▶ _Task requirements_: Copy out the email exchange below about the PSF contributor agreement in full, word for word.

## BEGIN Given passage

"Stephen J. Turnbull" <stephen@xemacs.org> writes:
Ben Finney writes:
Normal people are also those who want to avoid the requirement for reading and signing a legal document assigning special rights to the PSF, just to propose a fix.
Ben, you are welcome to dislike signing CAs, but please stop spreading FUD about the PSF's CA.
My claim is factual, not FUD, and is entailed within the terms of the contributor agreement.
The rights explicitly specified in the CA actually constitute *restrictions* on the PSF compared to the rights granted by the licenses themselves.

## END Given passage
## BEGIN Information provided

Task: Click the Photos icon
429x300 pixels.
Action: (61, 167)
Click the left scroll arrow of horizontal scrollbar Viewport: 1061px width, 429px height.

## END Information provided

▶ _Solution for this task_:
"Stephen J. Turnbull" <stephen@xemacs.org> writes:
Ben Finney writes:
Normal people are also those who want to avoid the requirement for reading and signing a legal document assigning special rights to the PSF, just to propose a fix.
Ben, you are welcome to dislike signing CAs, but please stop spreading FUD about the PSF's CA.
My claim is factual, not FUD, and is entailed within the terms of the contributor agreement.
The rights explicitly specified in the CA actually constitute *restrictions* on the PSF compared to the rights granted by the licenses themselves.